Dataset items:
········

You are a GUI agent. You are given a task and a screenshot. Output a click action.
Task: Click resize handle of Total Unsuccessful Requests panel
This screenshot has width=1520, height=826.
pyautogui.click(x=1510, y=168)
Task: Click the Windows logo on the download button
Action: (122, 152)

········

● **PROBLEM TO SOLVE**
Reproduce every line of the records above verbatim.

● **FULL RESPONSE**
You are a GUI agent. You are given a task and a screenshot. Output a click action.
Task: Click resize handle of Total Unsuccessful Requests panel
This screenshot has width=1520, height=826.
pyautogui.click(x=1510, y=168)
Task: Click the Windows logo on the download button
Action: (122, 152)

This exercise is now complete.